ACTIVITY: Where does the string "agent" appear in the records? Copy every line that contains it.

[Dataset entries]
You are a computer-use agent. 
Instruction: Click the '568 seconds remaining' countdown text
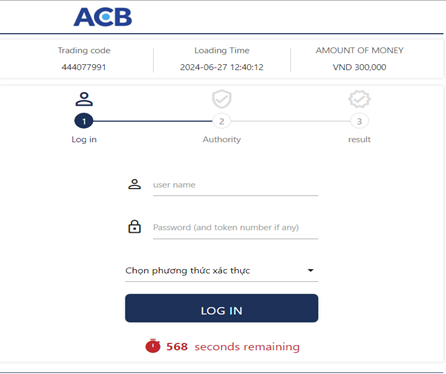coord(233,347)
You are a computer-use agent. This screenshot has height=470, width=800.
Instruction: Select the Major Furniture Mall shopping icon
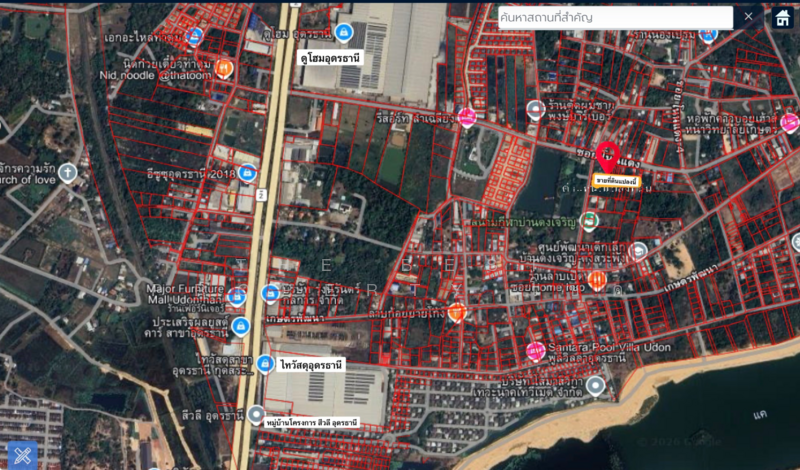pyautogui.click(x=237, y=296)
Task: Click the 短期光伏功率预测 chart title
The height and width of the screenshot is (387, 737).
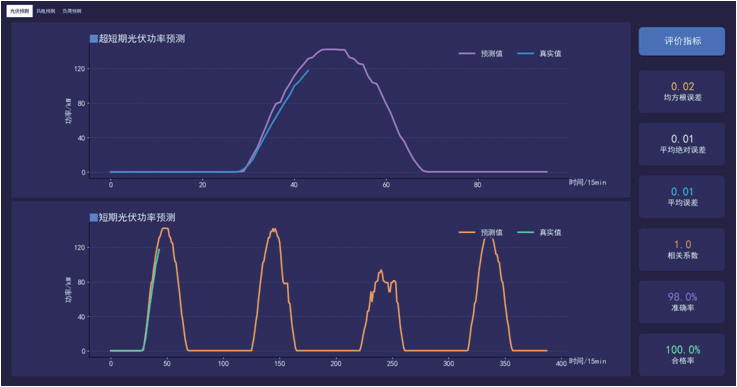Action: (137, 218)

...

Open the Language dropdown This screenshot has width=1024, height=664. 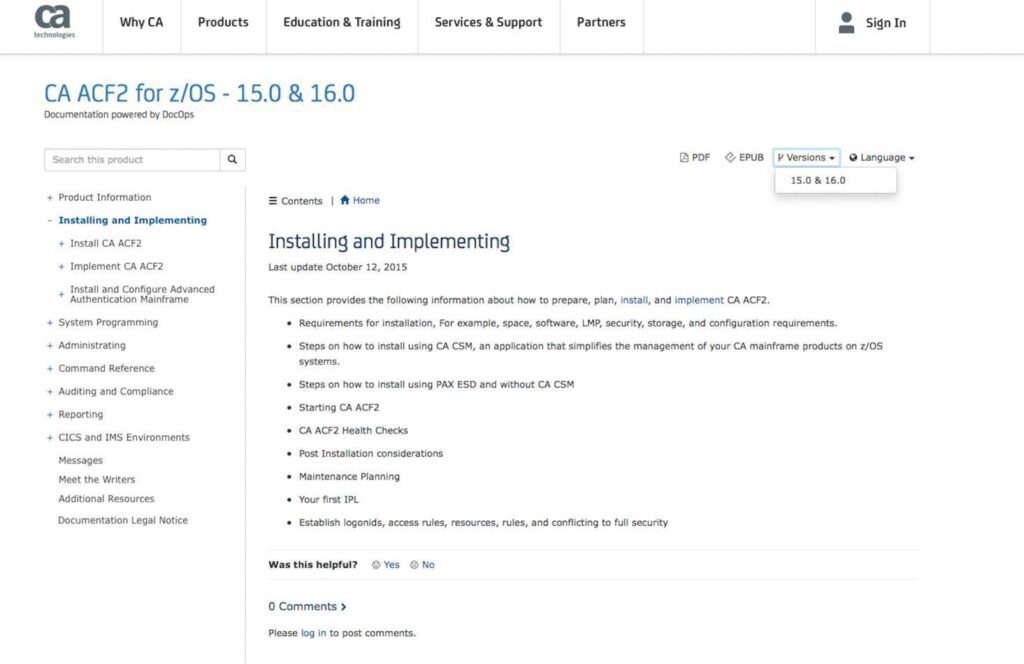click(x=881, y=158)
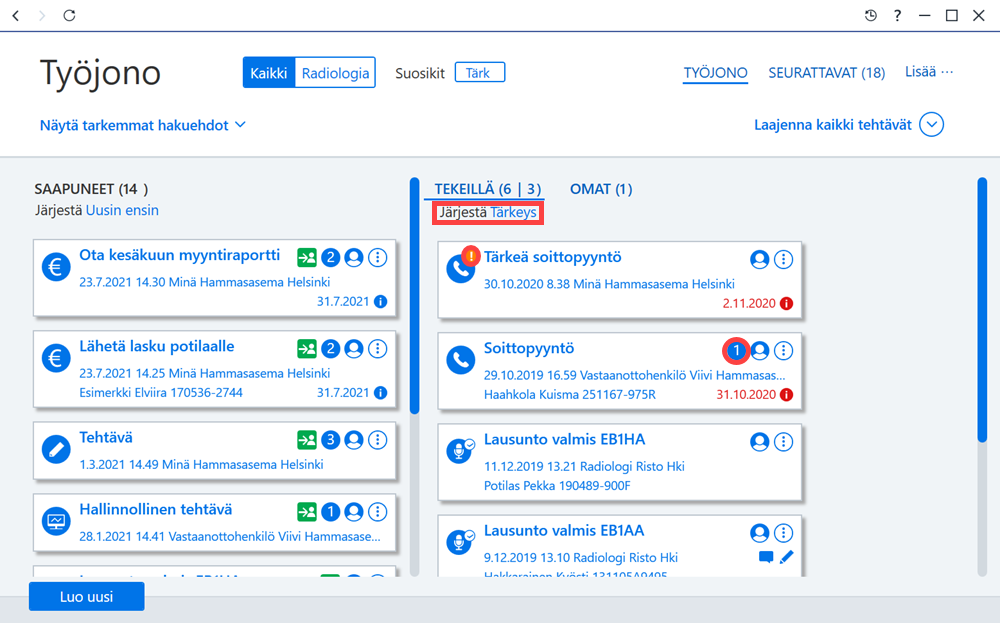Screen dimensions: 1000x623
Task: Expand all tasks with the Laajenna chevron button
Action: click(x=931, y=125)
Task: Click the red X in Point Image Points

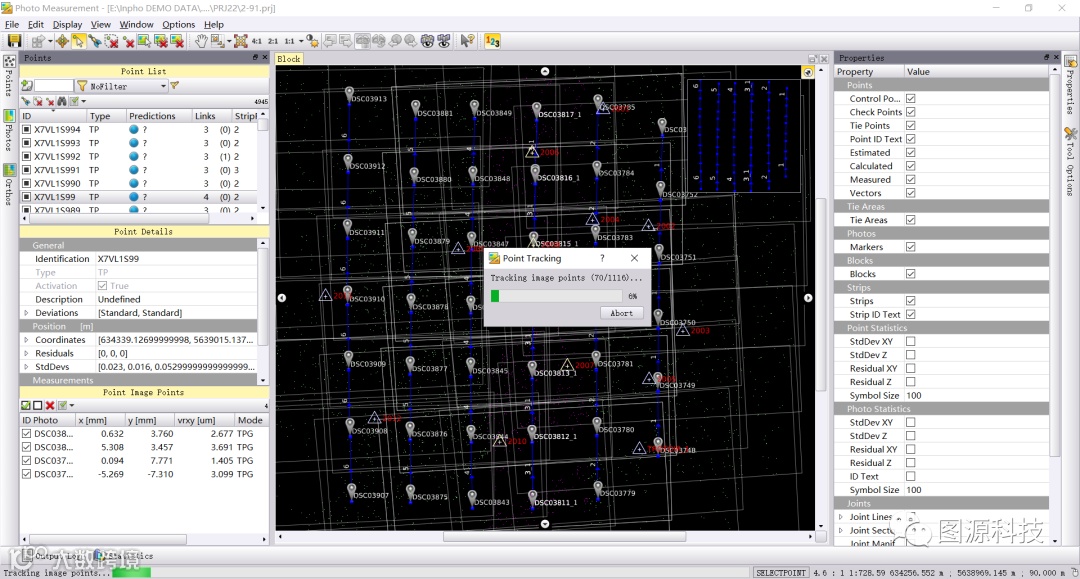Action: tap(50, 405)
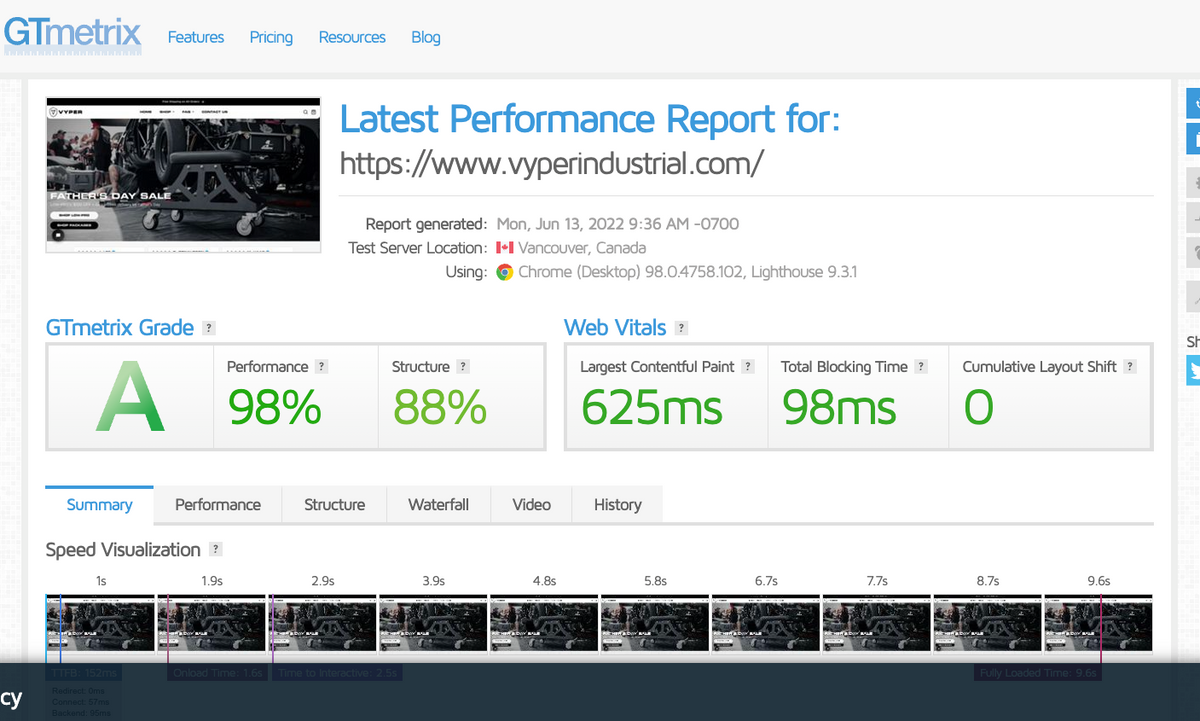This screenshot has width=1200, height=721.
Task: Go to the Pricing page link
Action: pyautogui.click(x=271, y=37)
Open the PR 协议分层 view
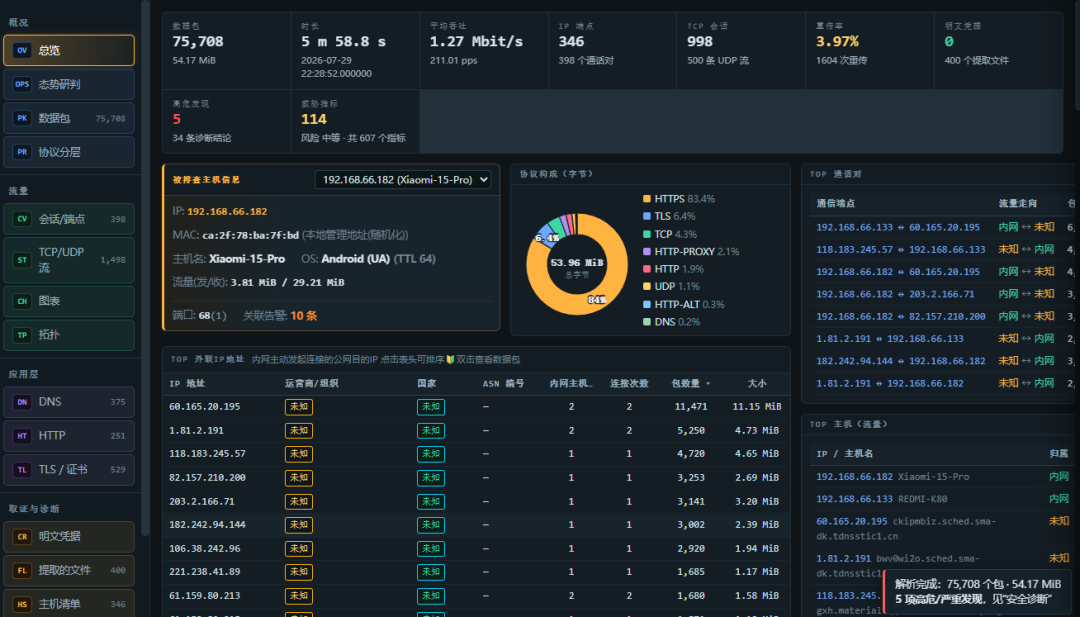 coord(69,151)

TASK RESPONSE:
You are a computer-use agent. 
You are a computer-use agent. This screenshot has height=470, width=800.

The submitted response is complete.